-- WHAT TO DO --
Present each line of the entries below that holds the word "checkbox".

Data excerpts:
<<<<

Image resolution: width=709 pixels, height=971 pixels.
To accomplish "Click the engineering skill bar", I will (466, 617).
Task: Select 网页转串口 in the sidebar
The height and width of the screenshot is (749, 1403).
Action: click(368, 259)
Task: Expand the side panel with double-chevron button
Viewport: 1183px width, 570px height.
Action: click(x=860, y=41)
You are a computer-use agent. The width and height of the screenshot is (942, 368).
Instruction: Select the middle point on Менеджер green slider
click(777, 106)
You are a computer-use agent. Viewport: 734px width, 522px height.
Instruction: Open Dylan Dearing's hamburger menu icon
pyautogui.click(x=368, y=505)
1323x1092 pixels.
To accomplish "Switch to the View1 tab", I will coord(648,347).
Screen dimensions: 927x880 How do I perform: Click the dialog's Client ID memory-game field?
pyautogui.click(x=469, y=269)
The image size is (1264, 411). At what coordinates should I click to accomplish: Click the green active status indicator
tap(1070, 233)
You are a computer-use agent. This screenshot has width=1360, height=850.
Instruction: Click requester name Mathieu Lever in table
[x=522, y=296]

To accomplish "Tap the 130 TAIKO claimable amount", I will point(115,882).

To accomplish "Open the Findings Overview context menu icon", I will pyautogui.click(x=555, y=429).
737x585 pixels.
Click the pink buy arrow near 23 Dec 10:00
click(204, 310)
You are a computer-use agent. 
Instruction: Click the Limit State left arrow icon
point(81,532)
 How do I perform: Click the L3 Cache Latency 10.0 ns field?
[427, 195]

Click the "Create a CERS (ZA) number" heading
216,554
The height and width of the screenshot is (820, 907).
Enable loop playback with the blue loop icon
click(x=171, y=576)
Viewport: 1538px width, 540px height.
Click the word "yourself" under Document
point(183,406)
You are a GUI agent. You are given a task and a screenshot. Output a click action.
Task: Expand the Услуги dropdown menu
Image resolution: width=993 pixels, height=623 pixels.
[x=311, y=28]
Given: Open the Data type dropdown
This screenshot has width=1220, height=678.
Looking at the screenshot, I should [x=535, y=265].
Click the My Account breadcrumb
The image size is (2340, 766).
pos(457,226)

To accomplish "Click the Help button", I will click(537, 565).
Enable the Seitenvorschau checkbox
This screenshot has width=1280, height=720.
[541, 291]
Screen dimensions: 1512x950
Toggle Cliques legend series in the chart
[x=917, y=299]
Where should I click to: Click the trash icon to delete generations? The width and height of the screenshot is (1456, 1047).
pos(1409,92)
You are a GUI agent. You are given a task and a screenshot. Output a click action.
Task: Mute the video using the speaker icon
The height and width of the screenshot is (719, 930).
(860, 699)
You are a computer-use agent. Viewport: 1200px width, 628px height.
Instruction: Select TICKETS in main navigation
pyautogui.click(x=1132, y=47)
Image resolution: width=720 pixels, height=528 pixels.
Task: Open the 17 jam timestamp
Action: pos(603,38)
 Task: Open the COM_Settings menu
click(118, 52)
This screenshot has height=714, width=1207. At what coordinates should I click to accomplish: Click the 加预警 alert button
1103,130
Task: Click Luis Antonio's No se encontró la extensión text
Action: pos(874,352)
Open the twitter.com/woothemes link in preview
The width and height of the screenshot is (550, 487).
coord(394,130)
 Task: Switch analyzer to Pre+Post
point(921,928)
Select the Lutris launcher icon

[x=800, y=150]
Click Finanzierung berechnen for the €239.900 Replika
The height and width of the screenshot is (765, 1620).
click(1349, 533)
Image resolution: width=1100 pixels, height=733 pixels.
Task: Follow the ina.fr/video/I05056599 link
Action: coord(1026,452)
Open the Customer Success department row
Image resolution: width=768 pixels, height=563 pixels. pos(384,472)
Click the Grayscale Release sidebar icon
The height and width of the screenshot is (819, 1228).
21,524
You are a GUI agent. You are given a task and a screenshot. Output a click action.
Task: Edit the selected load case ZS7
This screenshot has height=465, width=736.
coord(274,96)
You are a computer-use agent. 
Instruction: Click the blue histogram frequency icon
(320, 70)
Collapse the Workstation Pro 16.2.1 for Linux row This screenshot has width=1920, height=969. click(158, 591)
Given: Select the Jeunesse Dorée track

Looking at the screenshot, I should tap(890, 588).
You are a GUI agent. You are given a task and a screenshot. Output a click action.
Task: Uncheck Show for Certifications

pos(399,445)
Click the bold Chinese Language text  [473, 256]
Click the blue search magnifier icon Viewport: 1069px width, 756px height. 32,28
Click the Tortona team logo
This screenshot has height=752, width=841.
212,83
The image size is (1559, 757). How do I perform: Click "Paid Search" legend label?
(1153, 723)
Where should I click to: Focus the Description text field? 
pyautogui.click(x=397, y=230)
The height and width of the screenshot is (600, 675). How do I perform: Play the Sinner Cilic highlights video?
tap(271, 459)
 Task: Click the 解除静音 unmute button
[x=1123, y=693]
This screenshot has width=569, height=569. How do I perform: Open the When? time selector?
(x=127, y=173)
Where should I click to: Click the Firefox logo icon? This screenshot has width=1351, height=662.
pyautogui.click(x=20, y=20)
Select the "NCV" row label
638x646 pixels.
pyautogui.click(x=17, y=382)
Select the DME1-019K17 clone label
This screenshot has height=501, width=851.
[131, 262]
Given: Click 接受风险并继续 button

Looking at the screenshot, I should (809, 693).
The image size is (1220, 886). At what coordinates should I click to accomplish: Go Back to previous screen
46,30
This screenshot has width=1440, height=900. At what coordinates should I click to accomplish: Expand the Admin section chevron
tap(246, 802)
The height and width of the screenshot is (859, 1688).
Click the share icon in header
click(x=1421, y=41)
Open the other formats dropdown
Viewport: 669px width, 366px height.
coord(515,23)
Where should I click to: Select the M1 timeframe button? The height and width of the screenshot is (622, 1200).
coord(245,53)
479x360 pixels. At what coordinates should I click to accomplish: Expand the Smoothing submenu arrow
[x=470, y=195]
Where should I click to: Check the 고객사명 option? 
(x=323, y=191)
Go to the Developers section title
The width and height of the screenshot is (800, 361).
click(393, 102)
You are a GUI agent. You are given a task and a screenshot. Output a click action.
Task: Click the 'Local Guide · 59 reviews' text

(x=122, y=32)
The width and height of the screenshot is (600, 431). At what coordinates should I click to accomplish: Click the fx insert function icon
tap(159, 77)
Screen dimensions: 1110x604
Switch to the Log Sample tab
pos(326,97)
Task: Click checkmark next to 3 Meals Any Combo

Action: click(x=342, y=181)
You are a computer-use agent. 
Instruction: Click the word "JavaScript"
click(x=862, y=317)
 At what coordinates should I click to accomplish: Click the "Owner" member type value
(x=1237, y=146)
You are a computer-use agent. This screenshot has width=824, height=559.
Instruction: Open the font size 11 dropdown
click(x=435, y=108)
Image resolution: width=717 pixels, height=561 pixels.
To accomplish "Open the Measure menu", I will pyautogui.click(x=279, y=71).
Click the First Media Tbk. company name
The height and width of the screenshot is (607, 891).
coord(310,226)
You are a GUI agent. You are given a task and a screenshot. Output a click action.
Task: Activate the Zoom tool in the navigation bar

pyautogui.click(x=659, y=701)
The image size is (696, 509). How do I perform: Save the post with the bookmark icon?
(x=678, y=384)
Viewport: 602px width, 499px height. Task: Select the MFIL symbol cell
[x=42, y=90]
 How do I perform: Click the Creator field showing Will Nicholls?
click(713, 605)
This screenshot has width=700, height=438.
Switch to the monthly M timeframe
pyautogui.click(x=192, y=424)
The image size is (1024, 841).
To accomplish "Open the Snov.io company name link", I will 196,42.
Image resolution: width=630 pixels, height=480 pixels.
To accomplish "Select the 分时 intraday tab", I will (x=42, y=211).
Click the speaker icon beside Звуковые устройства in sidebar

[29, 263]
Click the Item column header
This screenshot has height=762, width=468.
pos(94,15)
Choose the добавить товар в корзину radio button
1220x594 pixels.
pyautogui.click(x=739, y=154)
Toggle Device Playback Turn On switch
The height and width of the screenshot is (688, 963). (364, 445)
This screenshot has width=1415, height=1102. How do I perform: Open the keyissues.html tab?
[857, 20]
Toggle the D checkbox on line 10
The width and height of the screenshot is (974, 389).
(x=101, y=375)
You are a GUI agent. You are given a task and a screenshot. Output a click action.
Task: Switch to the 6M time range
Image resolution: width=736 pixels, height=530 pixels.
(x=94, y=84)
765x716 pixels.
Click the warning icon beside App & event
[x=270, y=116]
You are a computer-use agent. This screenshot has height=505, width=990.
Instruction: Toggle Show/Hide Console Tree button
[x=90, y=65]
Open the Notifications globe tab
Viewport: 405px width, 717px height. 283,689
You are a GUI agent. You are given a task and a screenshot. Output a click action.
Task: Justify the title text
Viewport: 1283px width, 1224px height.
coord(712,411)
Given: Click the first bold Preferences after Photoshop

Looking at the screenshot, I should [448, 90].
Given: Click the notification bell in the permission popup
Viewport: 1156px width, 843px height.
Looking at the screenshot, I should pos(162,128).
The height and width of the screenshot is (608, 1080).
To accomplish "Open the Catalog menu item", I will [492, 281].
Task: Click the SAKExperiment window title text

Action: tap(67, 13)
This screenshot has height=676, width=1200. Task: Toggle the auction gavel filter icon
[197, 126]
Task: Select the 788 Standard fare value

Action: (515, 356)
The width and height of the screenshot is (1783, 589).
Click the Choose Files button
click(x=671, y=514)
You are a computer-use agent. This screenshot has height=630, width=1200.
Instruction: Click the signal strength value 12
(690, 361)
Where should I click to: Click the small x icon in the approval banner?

>>>>

-- TASK SOLUTION --
Enable the Seitenvorschau checkbox
Toggle the D checkbox on line 10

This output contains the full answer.